Summary, our findings indicated that the effect of Lox on BMP9’s osteogenic potential may be mediated through regulating Wnt/β-catenin signal via sclerostin negatively. Meanwhile, our finding also suggested that disturbing the function of Lox may be another strategy to treat the bone related diseases, such as osteoporosis. However, the exact molecular mechanism through which Lox affects Wnt/β-catenin signal need to be further analyzed.
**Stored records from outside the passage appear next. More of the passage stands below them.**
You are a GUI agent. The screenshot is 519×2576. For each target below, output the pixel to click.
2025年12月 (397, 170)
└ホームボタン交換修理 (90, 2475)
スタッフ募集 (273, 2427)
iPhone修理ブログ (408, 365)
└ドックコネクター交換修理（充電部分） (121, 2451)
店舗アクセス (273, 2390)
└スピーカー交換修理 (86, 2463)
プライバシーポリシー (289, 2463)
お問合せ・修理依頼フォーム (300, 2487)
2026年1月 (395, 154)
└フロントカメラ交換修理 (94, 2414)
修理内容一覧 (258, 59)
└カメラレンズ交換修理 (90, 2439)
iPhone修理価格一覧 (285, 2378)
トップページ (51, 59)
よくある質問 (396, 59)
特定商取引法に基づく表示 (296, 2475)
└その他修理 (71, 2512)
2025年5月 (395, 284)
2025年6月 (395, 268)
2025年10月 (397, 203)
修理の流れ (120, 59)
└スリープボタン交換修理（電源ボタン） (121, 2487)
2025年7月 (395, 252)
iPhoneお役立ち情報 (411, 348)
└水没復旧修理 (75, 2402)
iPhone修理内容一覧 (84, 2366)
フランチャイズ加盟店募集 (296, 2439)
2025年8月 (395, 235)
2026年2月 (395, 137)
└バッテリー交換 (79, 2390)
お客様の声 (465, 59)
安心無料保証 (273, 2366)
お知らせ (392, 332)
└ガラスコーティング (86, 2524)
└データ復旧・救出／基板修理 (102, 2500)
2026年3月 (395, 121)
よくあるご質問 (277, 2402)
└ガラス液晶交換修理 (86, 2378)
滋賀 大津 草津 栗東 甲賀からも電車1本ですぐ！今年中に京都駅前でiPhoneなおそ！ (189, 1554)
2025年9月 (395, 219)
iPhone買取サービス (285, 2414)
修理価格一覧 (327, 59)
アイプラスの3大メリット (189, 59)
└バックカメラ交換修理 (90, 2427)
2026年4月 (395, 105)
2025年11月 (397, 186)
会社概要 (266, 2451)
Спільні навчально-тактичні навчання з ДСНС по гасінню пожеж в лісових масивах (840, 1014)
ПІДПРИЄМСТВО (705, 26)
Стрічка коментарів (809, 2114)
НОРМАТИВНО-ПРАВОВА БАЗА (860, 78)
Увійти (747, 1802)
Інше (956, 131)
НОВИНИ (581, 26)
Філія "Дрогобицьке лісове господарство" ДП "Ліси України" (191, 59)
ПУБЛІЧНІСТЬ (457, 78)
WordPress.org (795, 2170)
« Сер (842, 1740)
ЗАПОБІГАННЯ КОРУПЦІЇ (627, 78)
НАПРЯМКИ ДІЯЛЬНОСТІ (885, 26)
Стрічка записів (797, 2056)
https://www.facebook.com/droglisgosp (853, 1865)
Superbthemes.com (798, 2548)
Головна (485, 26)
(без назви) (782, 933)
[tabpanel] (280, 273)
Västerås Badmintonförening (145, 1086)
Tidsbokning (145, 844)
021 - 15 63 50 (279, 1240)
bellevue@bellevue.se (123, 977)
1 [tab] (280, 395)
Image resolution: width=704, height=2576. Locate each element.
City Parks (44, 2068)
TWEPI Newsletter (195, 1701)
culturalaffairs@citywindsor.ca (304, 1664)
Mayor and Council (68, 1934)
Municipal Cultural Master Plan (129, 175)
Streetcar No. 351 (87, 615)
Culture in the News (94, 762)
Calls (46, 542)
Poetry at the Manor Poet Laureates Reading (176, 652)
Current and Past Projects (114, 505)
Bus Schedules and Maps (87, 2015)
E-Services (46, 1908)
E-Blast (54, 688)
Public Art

BMP: Bone morphogenetic protein; Runx2: Runt-related transcription factor 2;OPN: Osteopotin; GAPDH: glyceraldehyde phosphate dehydrogenase; HIF-1α: Hypoxia-inducible factor 1α; bMSCs: Bone mesenchymal stem cells; µ-CT: micro-Computed Tomography; RIPA: Radio immunoprecipitation assay; cDNA: Complementary deoxyribonucleic acid ; NBT: Nitro Blue tetrazolium; BCIP: 5-Brom-4-chlor-3-indoxylphosphat; SOST: sclerostin; TGF-β: Transforming growth factor β; ECL: Enhanced chemiluminescence; SDS-PAGE: sodium dodecyl sulphate–polyacrylamide gel electrophoresis.